Its the same in Australia except now we have to walk thru a smoke screen to enter and leave cafes. You might detect that I'm very anti smoking. Each to his own though.
I would certainly miss those cafes. I don't smoke but I grew up in a house of smokers and don't care if people do it at all in bars/cafes. It's a shame that people are losing their livelihoods over this. I feel so bad for them.
m.
An excellent post Martine. I have just shared with it with my guests at my beach house and it has caused a lot of comment and sadness to think so many small cafes have closed. As Leon and Sue commented we have the same situation here in Australia.
Bob, Thank you. Stepping out is the only option, but it kind of breaks up the party and the card game!
L&S, Smoking - like all addictions - is very bad for your health. I understand that, being the sportsman you are, you feel strongly about this. I'm sure that a smoker could never achieve what you and your dad are doing. 'Chapeau', as they say in French.
Mark, My father was a very heavy smoker too. At the time the dangers of passive smoking were unknown. I discourage people to smoke in my apartment, but do allow them to have the occasional cigarette (1!). I have mixed feelings about the total ban in cafes though. Why can't we have both, smoking and totally non-smoking cafes? That way it is possible to please everybody.
Louise, I'm flattered that my post became a converstation topic in Australia! Thank you. Wouldn't it be nice if the law could come up with some compromise?
It's the same in the UK Martine. many of the pubs in smaller villages have closed.

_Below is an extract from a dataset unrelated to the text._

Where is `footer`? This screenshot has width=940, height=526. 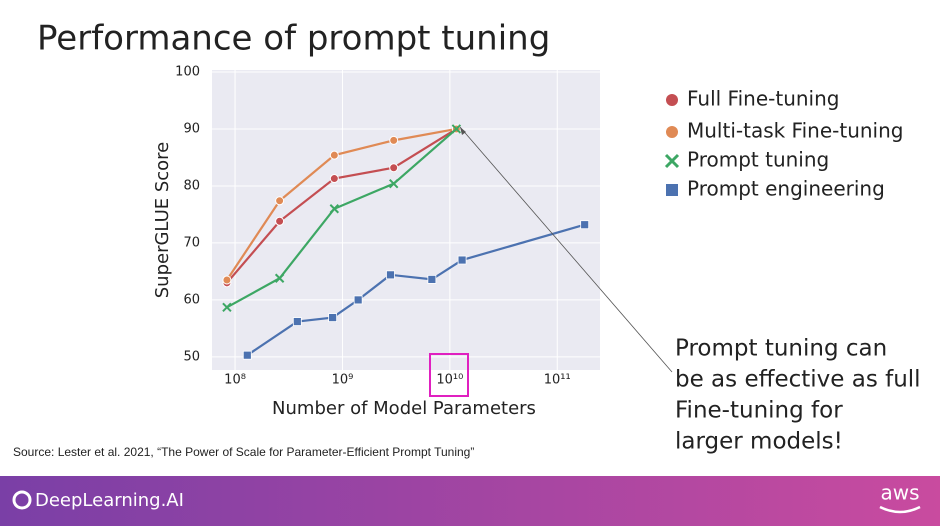 footer is located at coordinates (470, 501).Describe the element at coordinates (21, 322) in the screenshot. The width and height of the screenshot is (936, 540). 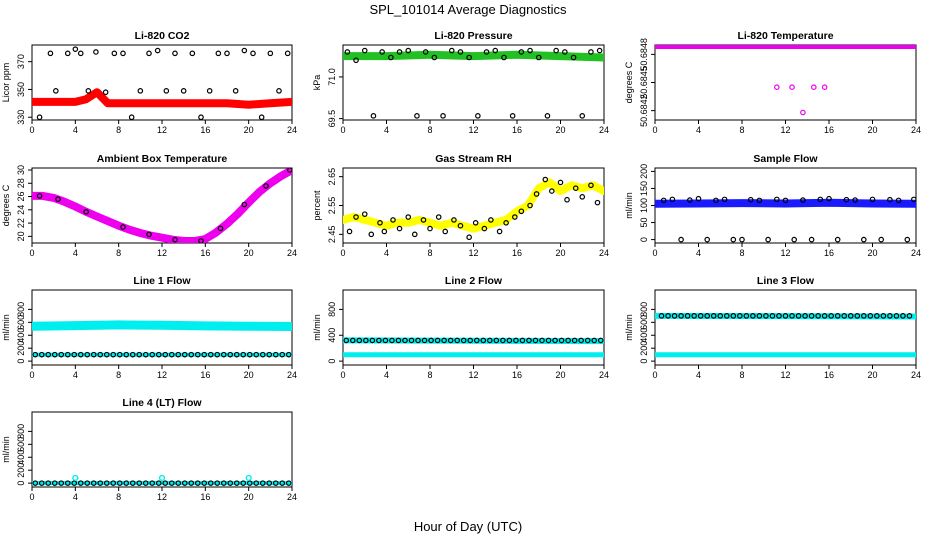
I see `y-tick-label: 600` at that location.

Most have been down the serving food route but the smoking ban brought another dimension here too. I'm with you though....why can't we have smoking and non smoking establishments. Mind you, the way things are going, soon alcohol will be outlawed and that will be the end of it all....should take a while though, so in the meantime cheers Martine and to all your blog readers.
Veronica
We were all agreed here on this other side of the world that common sense should be given more of a role; particularly with the small, village cafes In your country and the little, country pubs in mine.
Veronica, The same thought has occurred to me; about acohol being banned, I mean. I hope they'll wait another 50 years or so. By then I will be too old to visit our local café! :)) Cheers to you too!
Louise, Pity the government doesn't show that same common sense?!